Feature Article Better A Promise Than Nothing! Why We Must Pay Attention To The Presidents Promise
APR 28, 2020 LISTEN

In 2007, when I became settled in my mind about marriage, I only wanted a certain lady to promise me that she would marry me. At that point, I knew that the proverbial “light at the end of the tunnel,” was simply a mirage. But I just wanted a promise. I needed the promise to keep me going and to remain anchored to achieving my academic ambitions. This was precisely because her promise would keep me from distracting myself with any lady that passed in front of me.

Given that I am a Zongolese, residing in Maamobi (the residential area of Nima), I knew and understood the burden of being labelled a “camboo boy” (“camboo” for camping boot). A “camboo boy” was a derogatory term coined to designate students, especially those of us who appeared to have no end to our schooling. Most of the ladies in the community in the beginning of the twenty-first century were not interested in “camboo boys”. They wanted young men who had dared the desert to cross the dreaded Mediterranean Sea to catch a glimpse of their fortunes in coveted Western Europe countries.

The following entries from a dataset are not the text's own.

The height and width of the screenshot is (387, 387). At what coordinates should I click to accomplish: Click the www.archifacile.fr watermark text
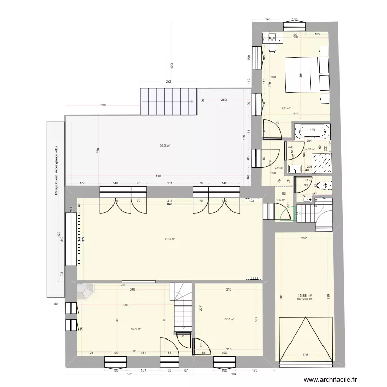[x=331, y=379]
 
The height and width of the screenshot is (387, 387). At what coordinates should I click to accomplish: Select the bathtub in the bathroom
[x=311, y=132]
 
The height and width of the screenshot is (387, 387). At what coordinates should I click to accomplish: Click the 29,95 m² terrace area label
[x=165, y=146]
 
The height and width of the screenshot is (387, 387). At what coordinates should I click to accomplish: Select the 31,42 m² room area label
[x=170, y=239]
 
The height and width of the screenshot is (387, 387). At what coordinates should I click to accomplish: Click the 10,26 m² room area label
[x=228, y=319]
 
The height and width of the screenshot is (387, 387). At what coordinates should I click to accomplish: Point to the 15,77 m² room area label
[x=136, y=328]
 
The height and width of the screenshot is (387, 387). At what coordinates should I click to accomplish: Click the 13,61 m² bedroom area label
[x=285, y=108]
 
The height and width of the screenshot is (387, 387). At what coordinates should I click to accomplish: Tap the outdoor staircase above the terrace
[x=168, y=102]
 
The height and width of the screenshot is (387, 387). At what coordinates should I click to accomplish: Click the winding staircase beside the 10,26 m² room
[x=183, y=307]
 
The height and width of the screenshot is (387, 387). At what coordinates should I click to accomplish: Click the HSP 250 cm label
[x=304, y=299]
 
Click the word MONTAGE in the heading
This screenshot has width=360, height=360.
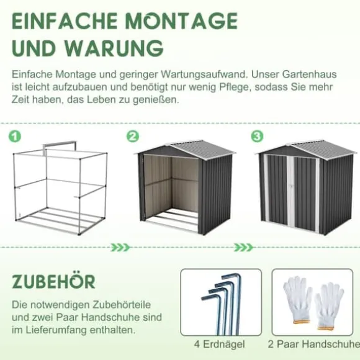tap(182, 20)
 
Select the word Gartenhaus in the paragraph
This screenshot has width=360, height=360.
tap(309, 74)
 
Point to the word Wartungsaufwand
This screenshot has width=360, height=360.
tap(204, 75)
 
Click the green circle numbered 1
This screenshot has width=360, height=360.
tap(15, 137)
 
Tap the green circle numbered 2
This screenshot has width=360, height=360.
tap(133, 137)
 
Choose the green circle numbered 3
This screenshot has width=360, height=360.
tap(257, 137)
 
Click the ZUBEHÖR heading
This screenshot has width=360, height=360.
tap(53, 281)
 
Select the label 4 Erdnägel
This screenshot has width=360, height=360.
tap(220, 344)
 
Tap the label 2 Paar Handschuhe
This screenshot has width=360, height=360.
tap(314, 344)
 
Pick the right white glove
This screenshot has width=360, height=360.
tap(329, 306)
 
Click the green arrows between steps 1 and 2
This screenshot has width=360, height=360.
tap(120, 248)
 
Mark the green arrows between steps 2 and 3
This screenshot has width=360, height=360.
tap(243, 248)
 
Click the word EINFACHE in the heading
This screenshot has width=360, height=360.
tap(65, 20)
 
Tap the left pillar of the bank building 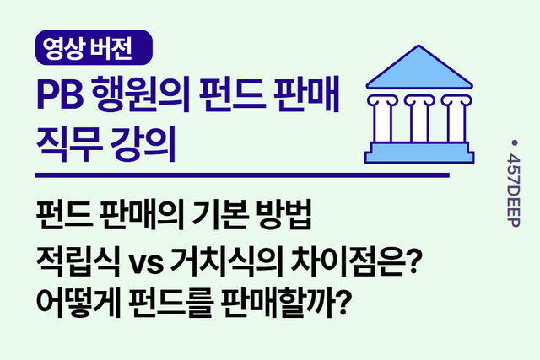click(384, 117)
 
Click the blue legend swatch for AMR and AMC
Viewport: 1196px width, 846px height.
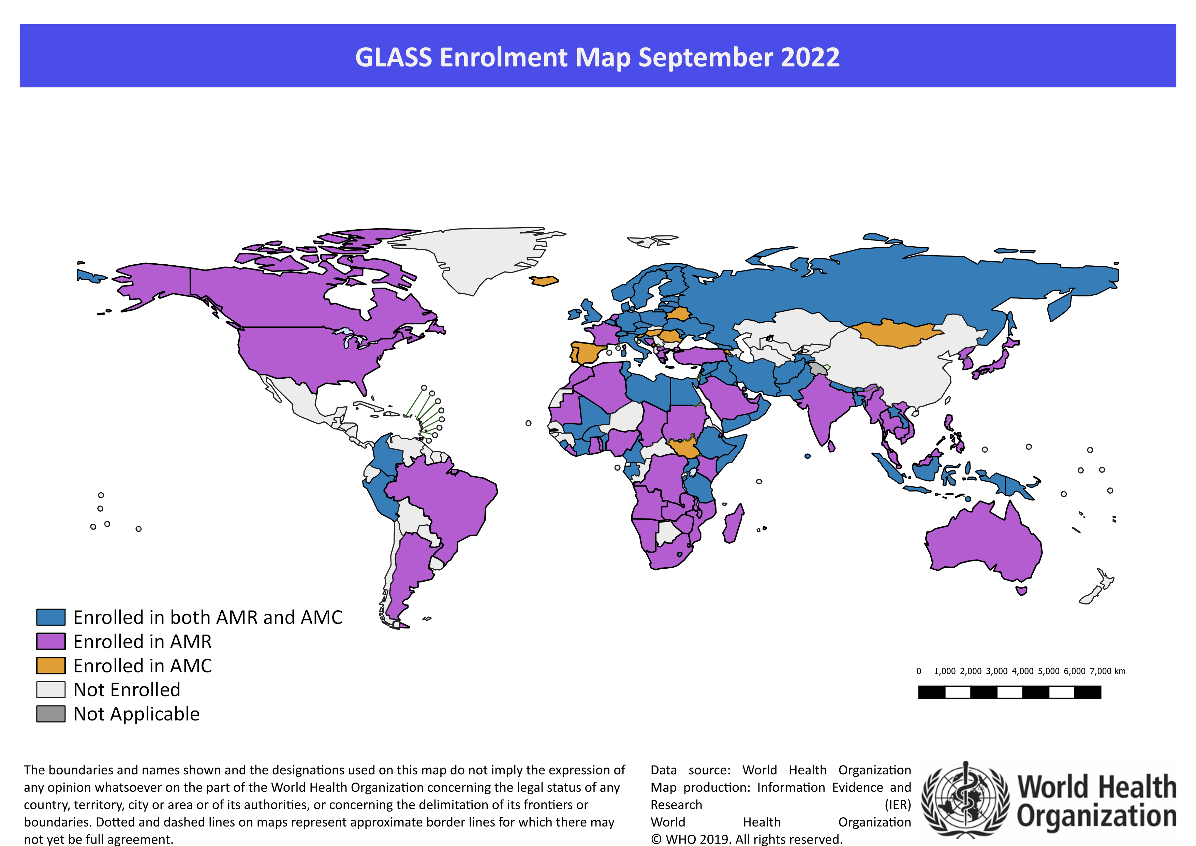(50, 617)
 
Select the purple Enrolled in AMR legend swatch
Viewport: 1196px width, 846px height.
(50, 641)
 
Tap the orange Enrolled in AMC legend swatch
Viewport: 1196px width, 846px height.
(50, 665)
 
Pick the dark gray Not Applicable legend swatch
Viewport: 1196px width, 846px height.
(50, 714)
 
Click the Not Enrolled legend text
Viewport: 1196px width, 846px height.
(127, 690)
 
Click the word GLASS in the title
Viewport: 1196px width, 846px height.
(393, 57)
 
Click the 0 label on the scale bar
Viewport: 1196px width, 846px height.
(919, 671)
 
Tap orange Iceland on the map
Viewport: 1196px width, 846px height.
(544, 281)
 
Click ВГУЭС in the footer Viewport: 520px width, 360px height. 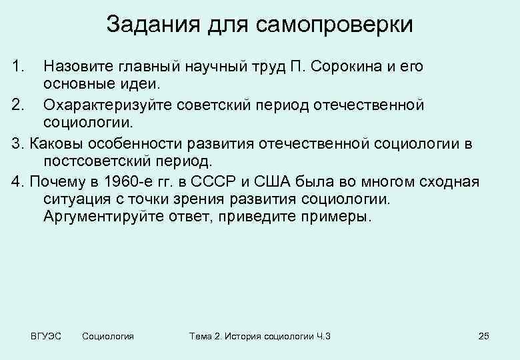click(46, 336)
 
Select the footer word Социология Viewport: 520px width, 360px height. click(107, 336)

But since I lacked the courage to travel on an arid land, as a "camboo boy", my hope did not lie in travelling. My hope was in a lady's promise. The marriage journey begins with a promise and ends with a promise! “I promise to take you as my spouse” (promise when contracting marriage) and “we shall meet again” (promise when death separates marriage). Another way of saying this is: Marriage begins with “till death do us part” (establishing the marriage covenant) and ends with “till we meet again” (when death ends the marriage covenant). These expressions are promises, based on God's promise!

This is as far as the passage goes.